The Task of Dogmatics [Blogging through Barth, part 2]

I have been thinking a lot about what task the theologian should be pursuing. Does a theologian have a place today? If so, what is it exactly? While these thoughts will arise somewhat, I am more concerned with what Barth has to say here. He opens his Church Dogmatics with this exact discussion.

Barth has three points about the task of dogmatics, so we will run through them

1. The Church, Theology, Science

Here Barth is not worried about discussing the challenges of Darwinism, the age of the earth, or whatever, but whether we should call theology/dogmatics a “science,” and some related issues.

“Theology does not in fact possess special keys to special doors. Nor does it control a basis of knowledge which might not find actualisation in other sciences. Nor does it know an object of enquiry necessarily concealed from other sciences.” (5, I.1)

I think there might be a lot of interesting background here like Barth’s Calvinism, maybe an influence from Abraham Kuyper, etc., but the main point I find interesting. Namely, it is not that theology has some special place if all things go right, for all of creation is theological in nature. The heavens declare the glory of God and so should sociology, philosophy, biology, etc. But since these disciplines are not pursued as they should be, theology has a place in the world. Thus, “[t]heology as a special science, like the theology of the service of God as special Christian utterance, can be justified only as a relative and factual necessity.” (5-6, I.1) Moreover, “It [theology] cannot think of itself as a link in an ordered cosmos, but only as a stop-gap in a disordered cosmos.” (10, I.1)

He goes on to discuss the purpose of theology more specifically:

“Its task, not in fact discharged by other sciences, is that of the criticism and correction of talk about God according to the criterion of the Church’s own principle. Theology is the science which finally sets itself this task, and this task alone, subordinating to this task all other possible tasks in the human search for truth.” (6, I.1)

So the task of theology, then, is to make sure the Church’s talk about God is accurate. The phase “according to the criterion of the Church’s own principle” is important because it shows an important theme in Barth that arises in connection with calling dogmatics/theology “science.” Namely:

“If theology allows itself to be called, or calls itself, a science, it cannot in so doing accept the obligation of submission to standards valid for other sciences…The only way which theology has of proving its scientific character is to devote itself to the task of knowledge as determined by its actual theme and thus to show what it means by true science.” (11, I.1)

The point is an important one for Barth: theology should not be behold to any standard outside of the task to which it is called.
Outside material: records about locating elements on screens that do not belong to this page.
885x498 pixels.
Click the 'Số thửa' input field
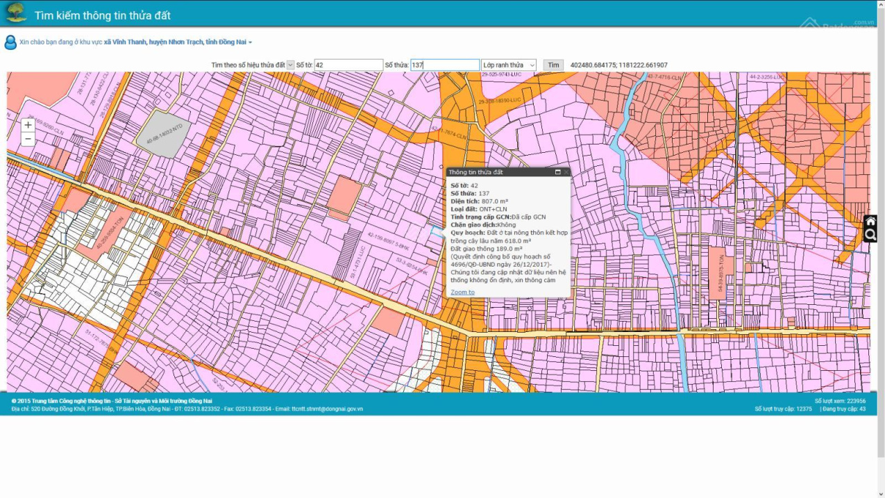[444, 65]
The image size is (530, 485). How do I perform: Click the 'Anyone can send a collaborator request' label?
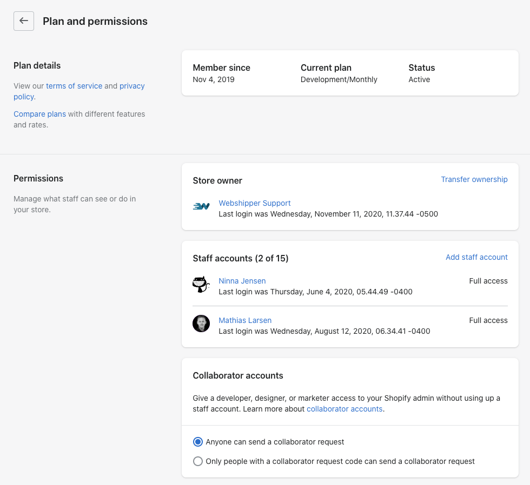click(x=275, y=442)
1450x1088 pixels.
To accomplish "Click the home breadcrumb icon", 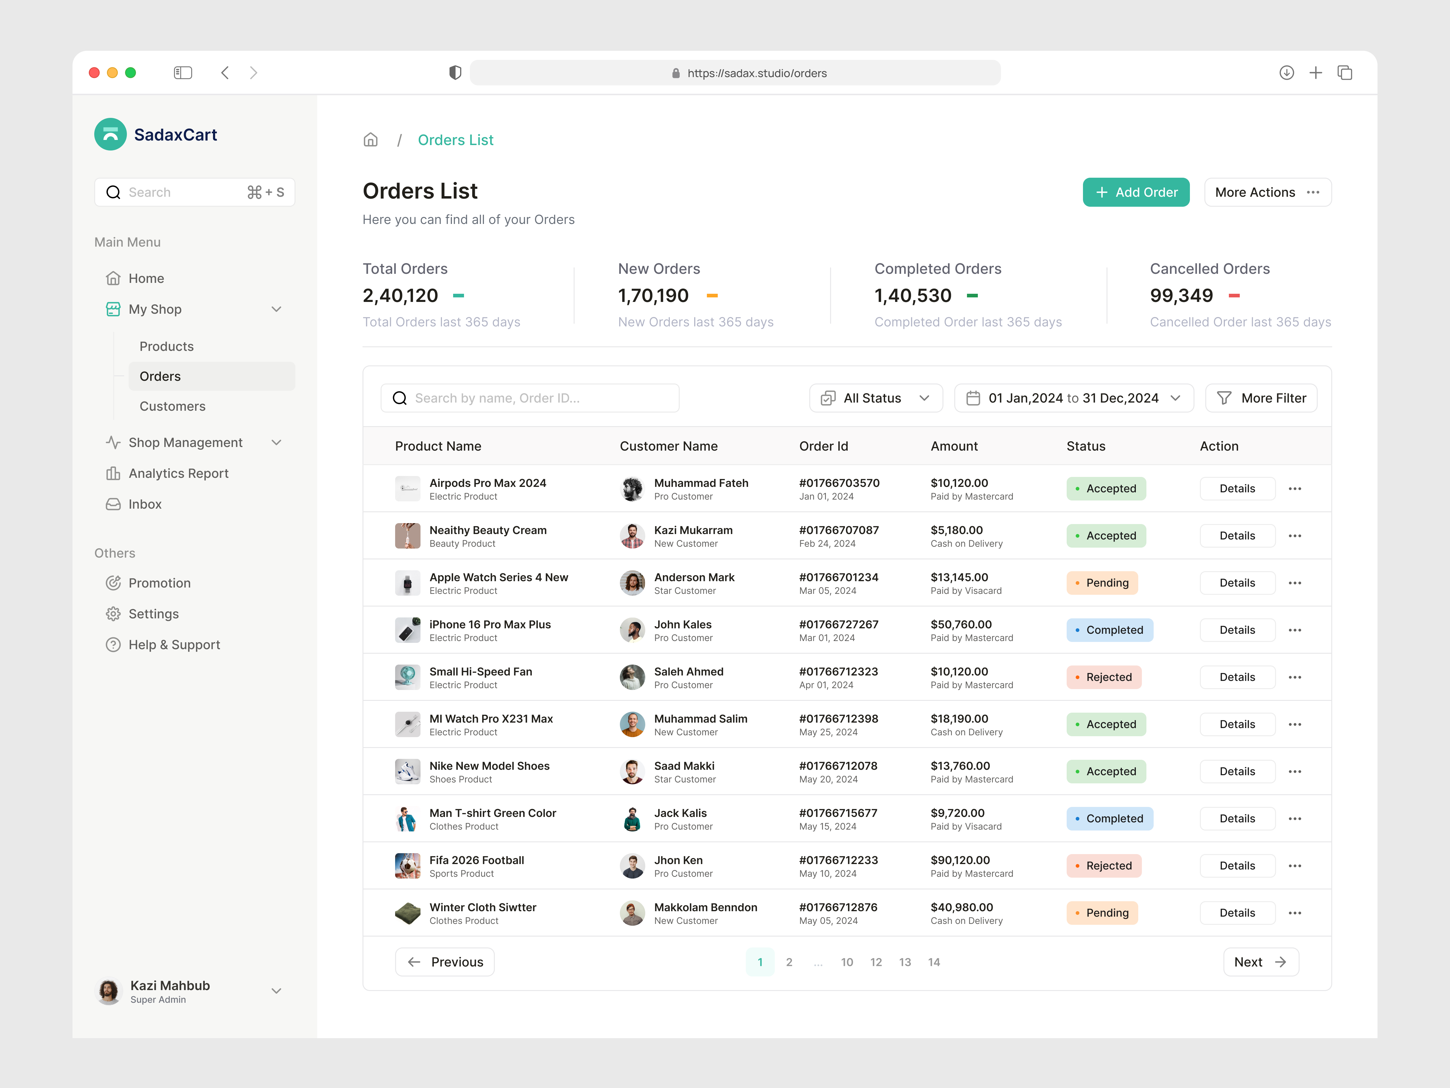I will tap(370, 140).
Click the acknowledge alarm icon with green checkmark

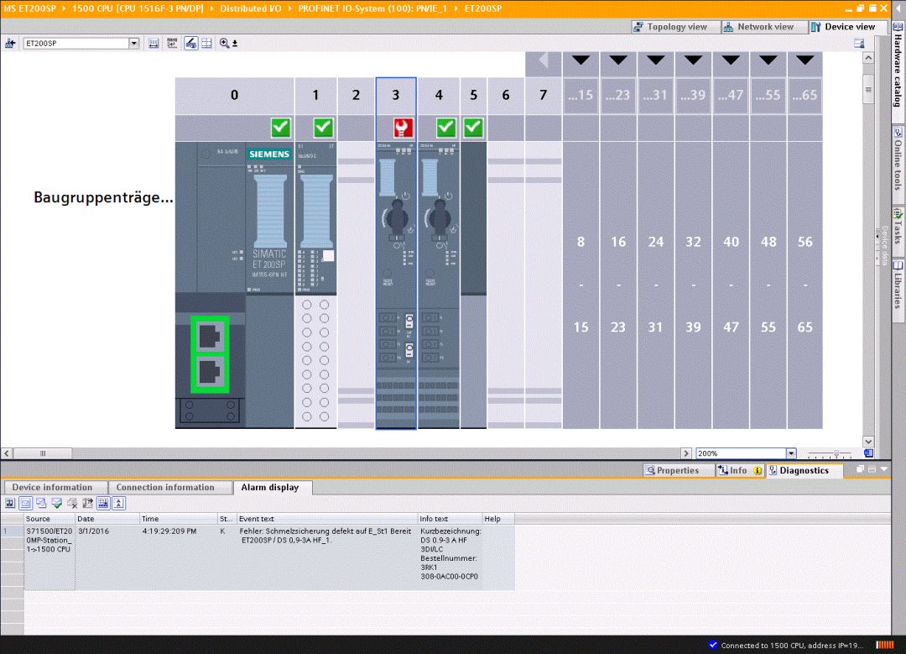tap(57, 503)
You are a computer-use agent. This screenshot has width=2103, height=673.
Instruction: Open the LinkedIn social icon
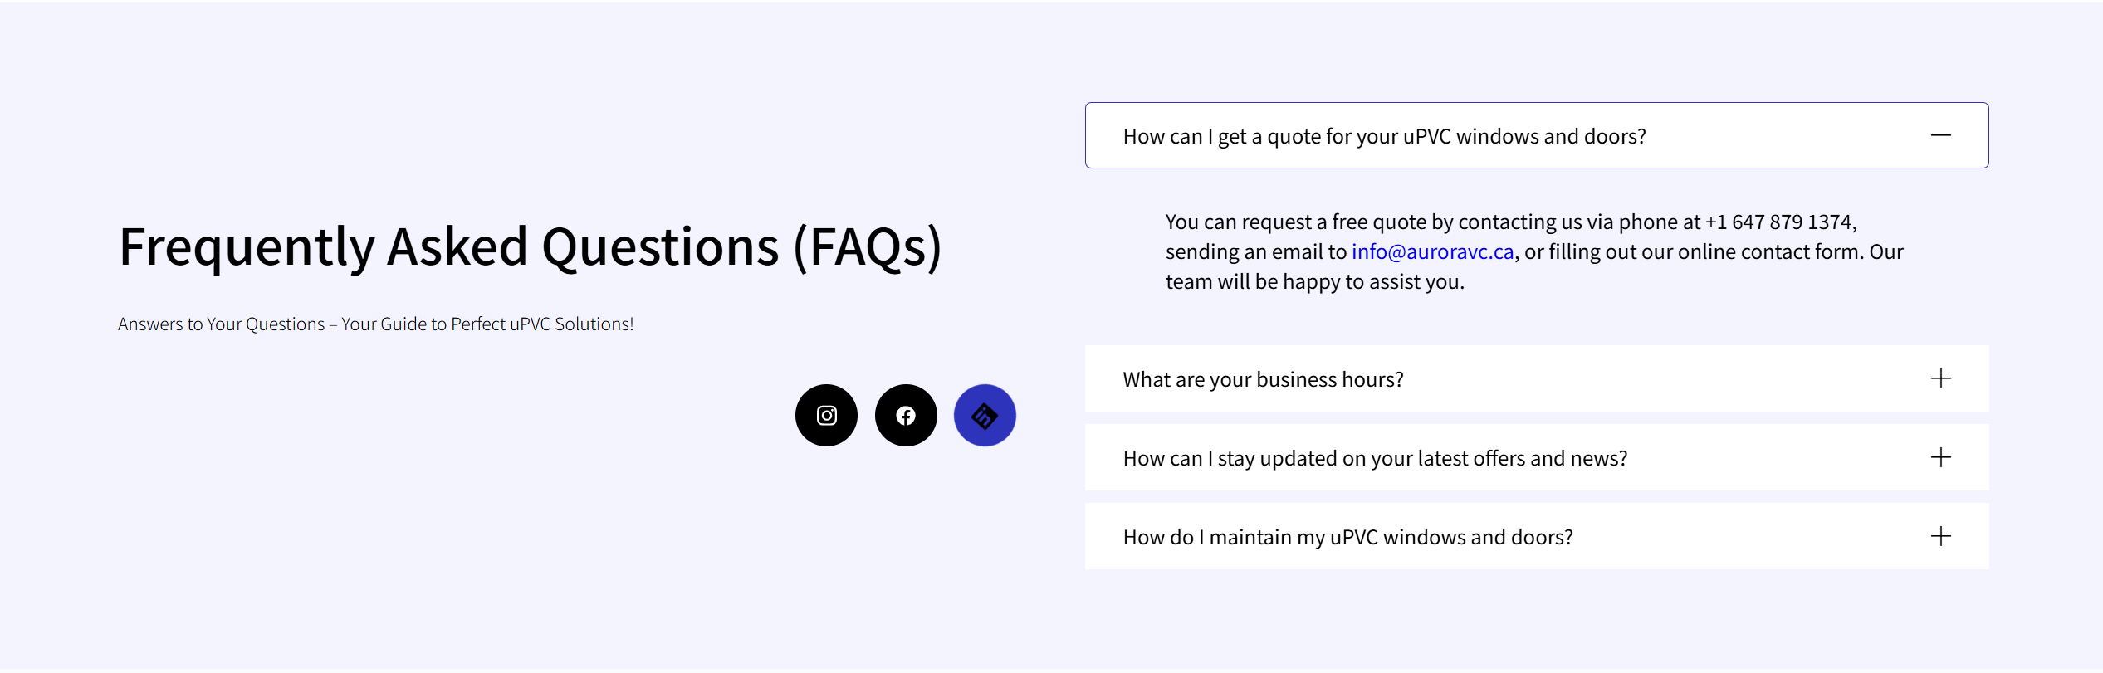click(x=985, y=415)

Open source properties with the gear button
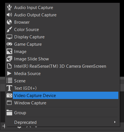(x=19, y=127)
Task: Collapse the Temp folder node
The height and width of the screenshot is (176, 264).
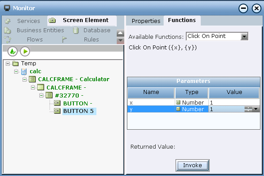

Theology’s job is not to measure up to how physicists, philosophers, or musicians go about things, but in faithfulness to its job of correcting the Church’s speech about God.

Finally, as to calling theology a science, Barth has three practical reasons for doing so: (1) it brings itself into line by recognizing its solidarity with other sciences, (2) it makes “a necessary protest against a general conception of science which is admittedly pagan,” and (3) theology “shows that it does not take the heathenism of their understanding seriously enough to separate itself under another name, but that it reckons them as part of the Church in spite of their refusal of the theological task and their adoption of a concept of science which is so intolerable to theology.” (12, I.1)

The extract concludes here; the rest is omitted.